Molten pool characteristics have a significant effect on printing quality in laser powder bed fusion (PBF), and quantitative predictions of printing parameters and molten pool dimensions are critical to the intelligent control of the complex processes in PBF. Thus far, bidirectional predictions of printing parameters and molten pool dimensions have been challenging due to the highly nonlinear correlations involved. To
address this issue, we integrate an experiment on molten pool characteristics, a mechanistic model, and deep learning to achieve both forward and inverse predictions of key parameters and molten pool characteristics during laser PBF. The experiment provides fundamental data, the mechanistic model significantly augments the dataset, and the multilayer perceptron (MLP) deep learning model predicts the molten pool dimensions and process parameters based on the dataset built from the experiment and the mechanistic model.

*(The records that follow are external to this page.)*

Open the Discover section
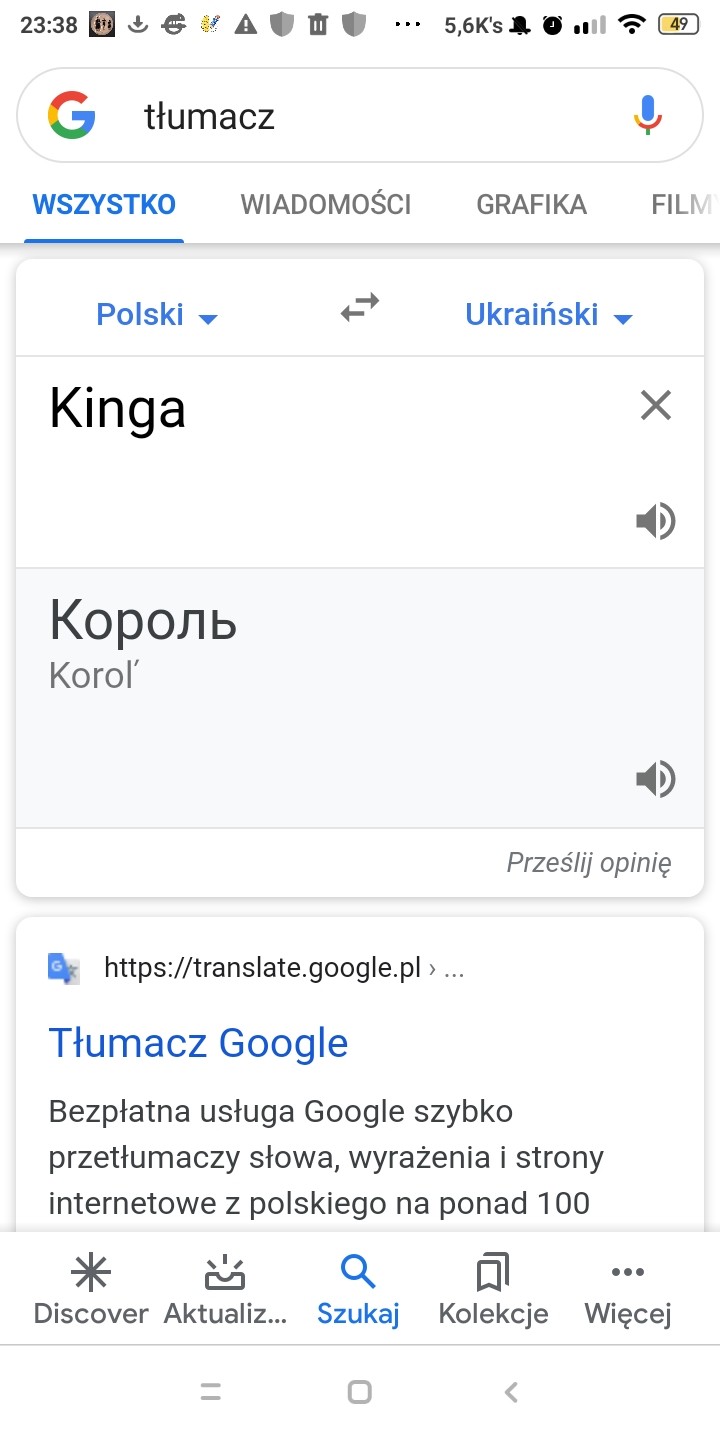This screenshot has height=1440, width=720. (91, 1290)
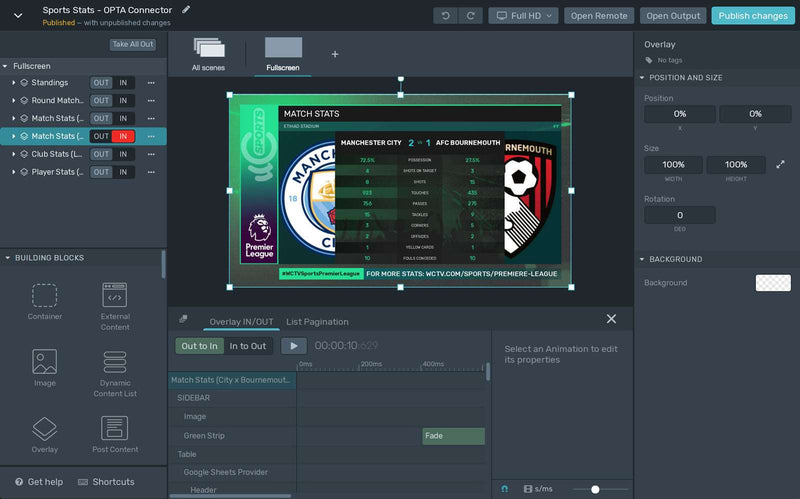Collapse the Building Blocks section
The image size is (800, 499).
8,258
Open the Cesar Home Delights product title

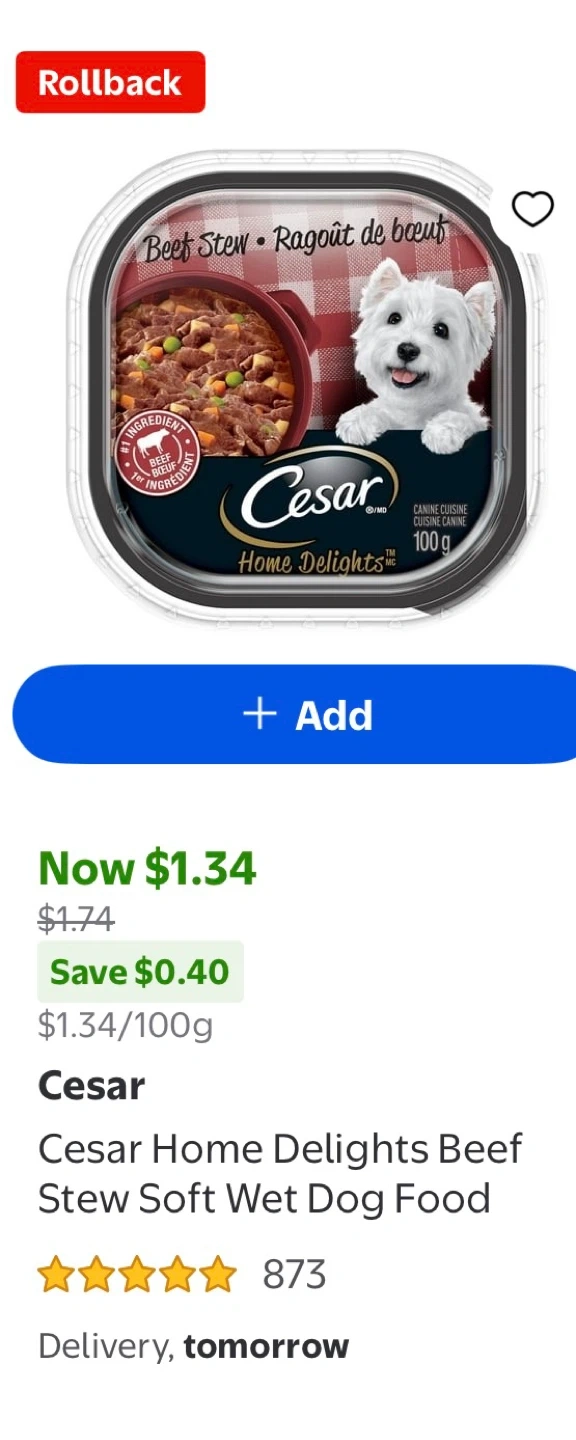coord(280,1173)

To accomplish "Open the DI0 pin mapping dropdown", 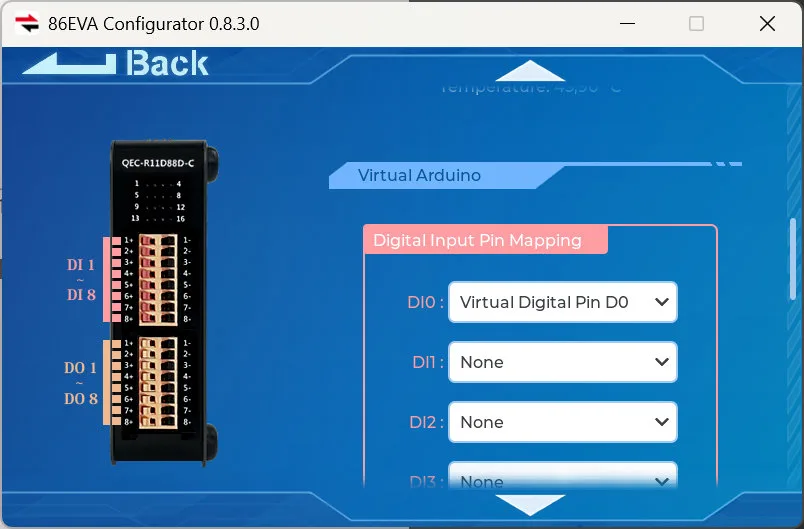I will pyautogui.click(x=562, y=302).
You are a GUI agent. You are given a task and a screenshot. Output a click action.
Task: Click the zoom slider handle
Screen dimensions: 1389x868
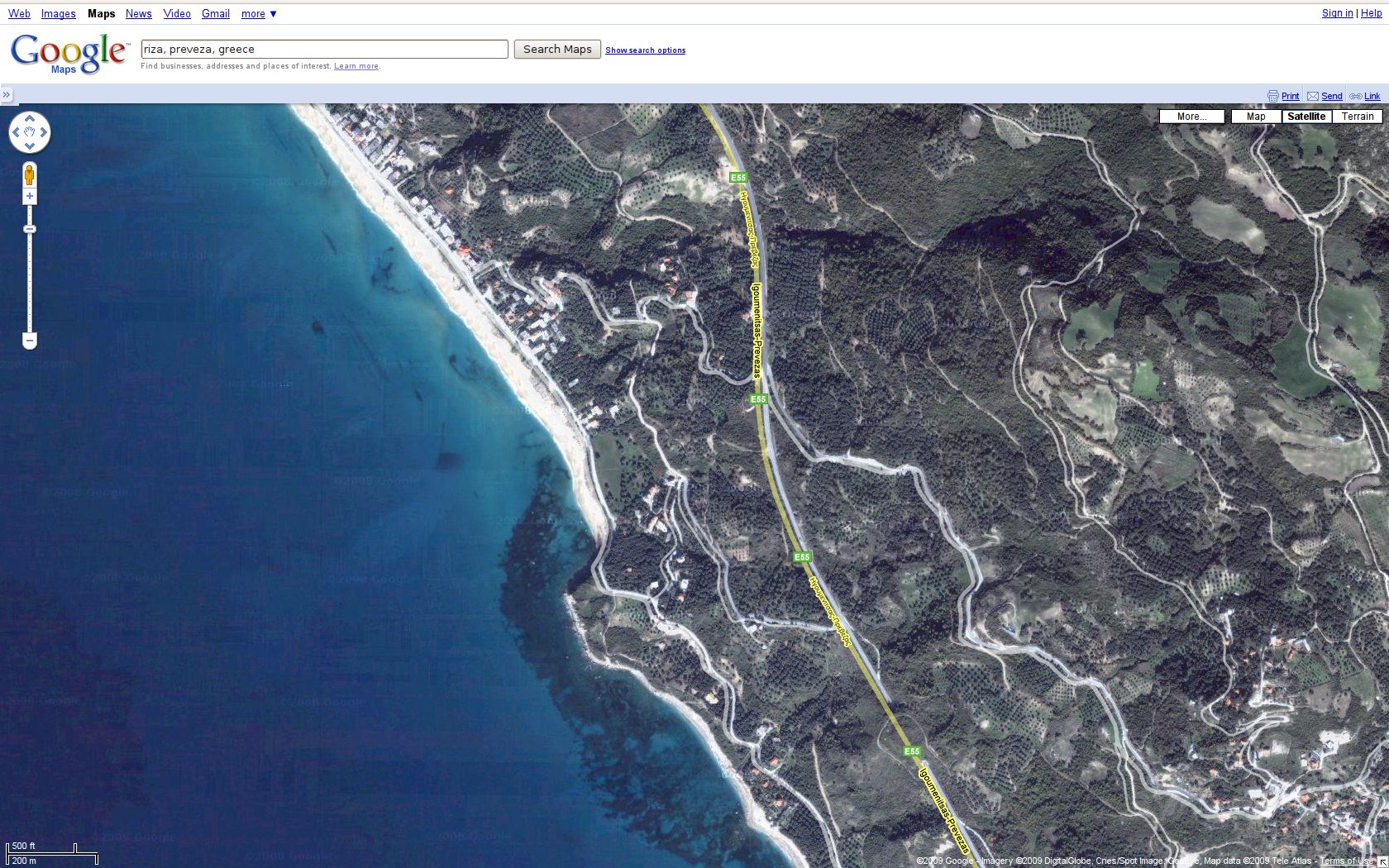pyautogui.click(x=30, y=229)
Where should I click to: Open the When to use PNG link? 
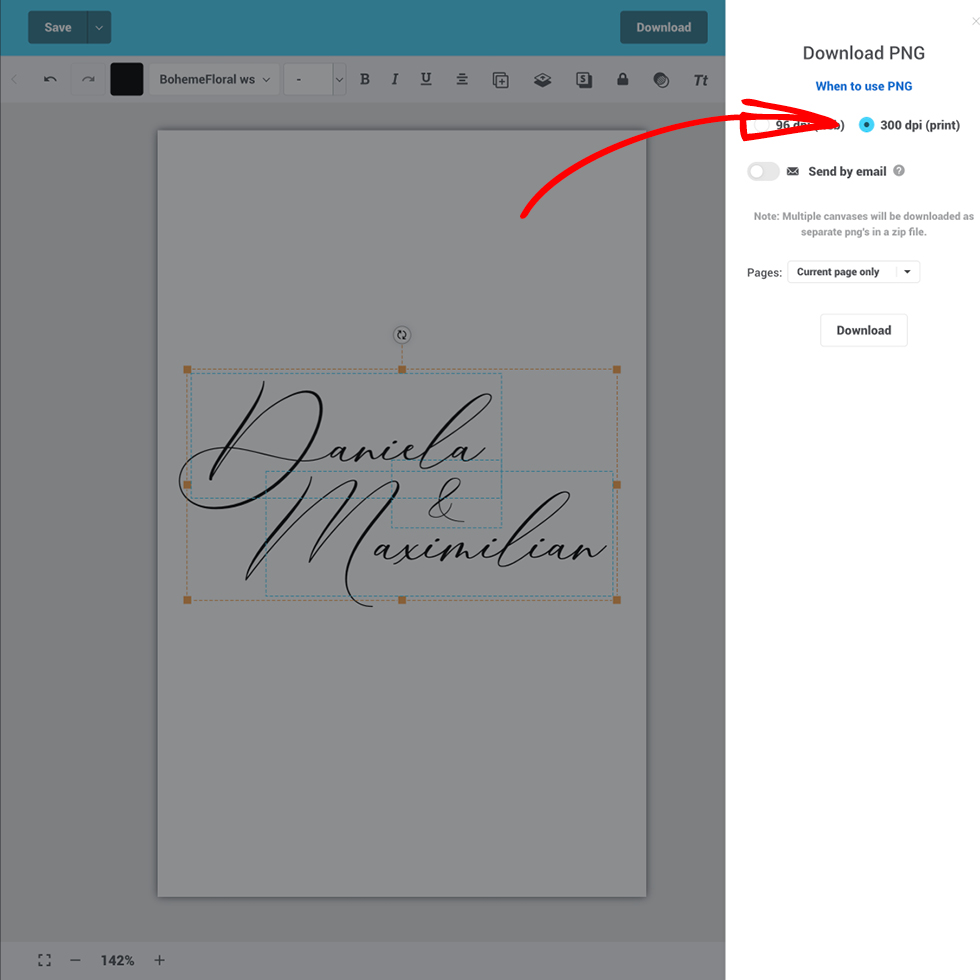[864, 86]

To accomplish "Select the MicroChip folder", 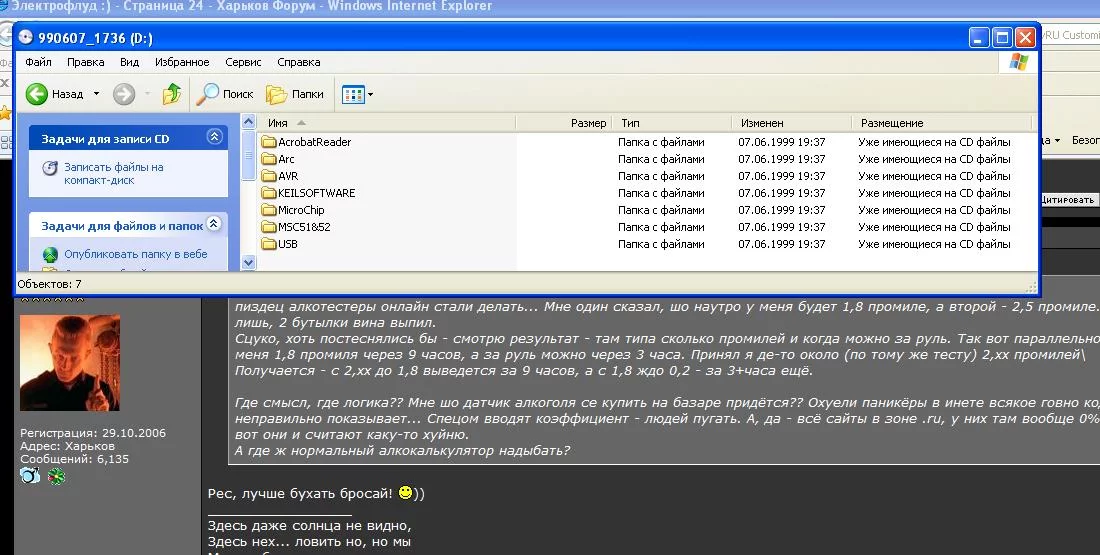I will [x=300, y=210].
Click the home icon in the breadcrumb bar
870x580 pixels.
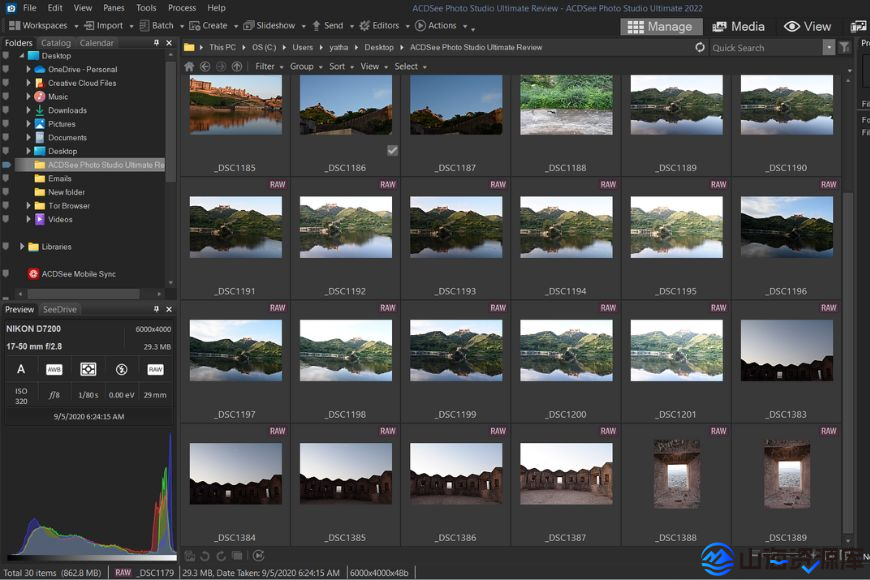coord(188,66)
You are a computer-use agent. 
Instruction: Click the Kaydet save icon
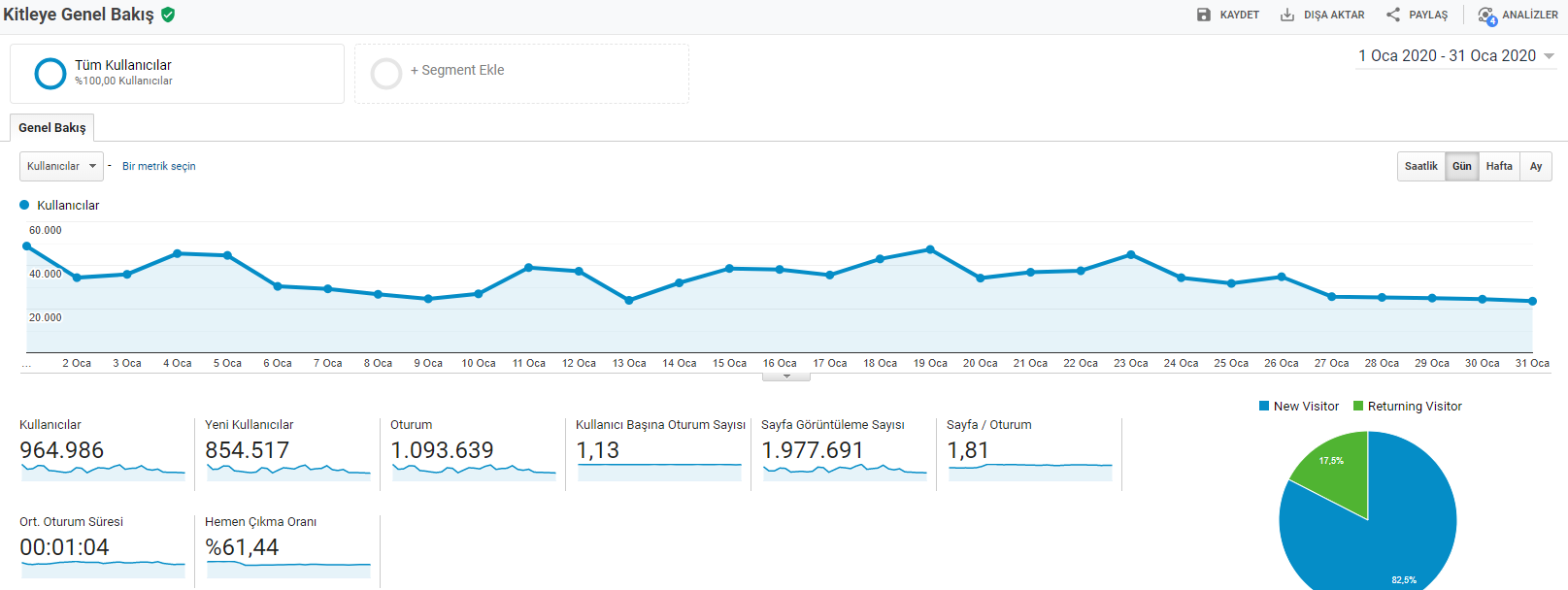pos(1204,15)
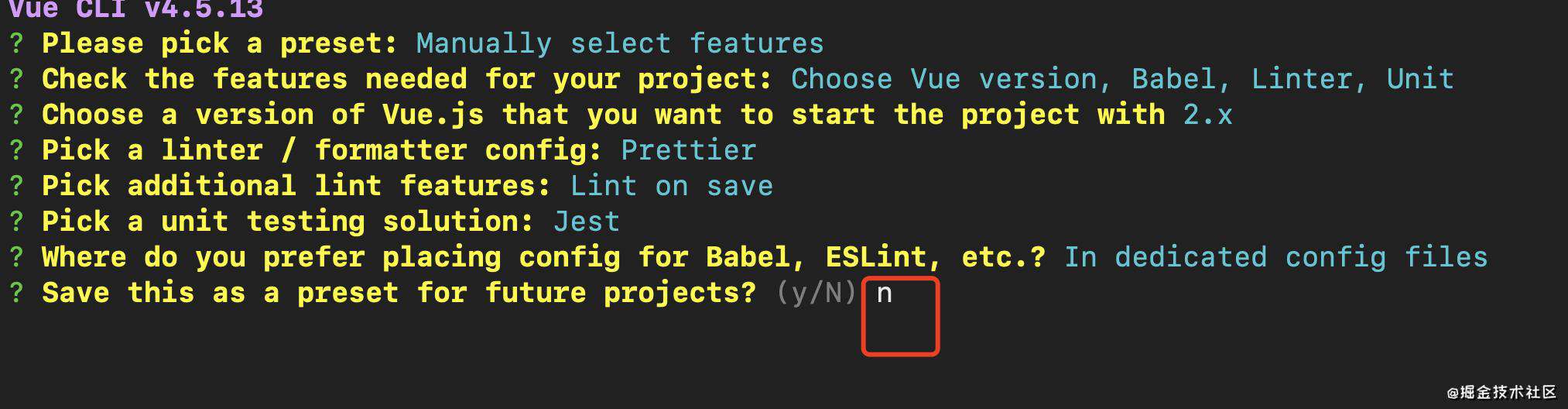Click the question mark before 'Pick a linter'

coord(16,150)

The results show that bidirectional predictions of the molten pool dimensions and process parameters can be realized, with the highest prediction accuracies approaching 99.9% and mean prediction accuracies of over 90.0%. Moreover, the prediction accuracy of the MLP model is closely related to the characteristics of the dataset—that is, the learnability of the dataset has a crucial impact on the prediction accuracy. The highest prediction accuracy is 97.3% with enhancement of the dataset via the mechanistic model, while the highest prediction accuracy is 68.3% when using only the experimental dataset. The prediction accuracy of the MLP model largely depends on the quality of the dataset as well. The research results demonstrate that bidirectional predictions of complex correlations using MLP are feasible for laser PBF, and offer a novel and useful framework for the determination of process conditions and outcomes for intelligent additive manufacturing.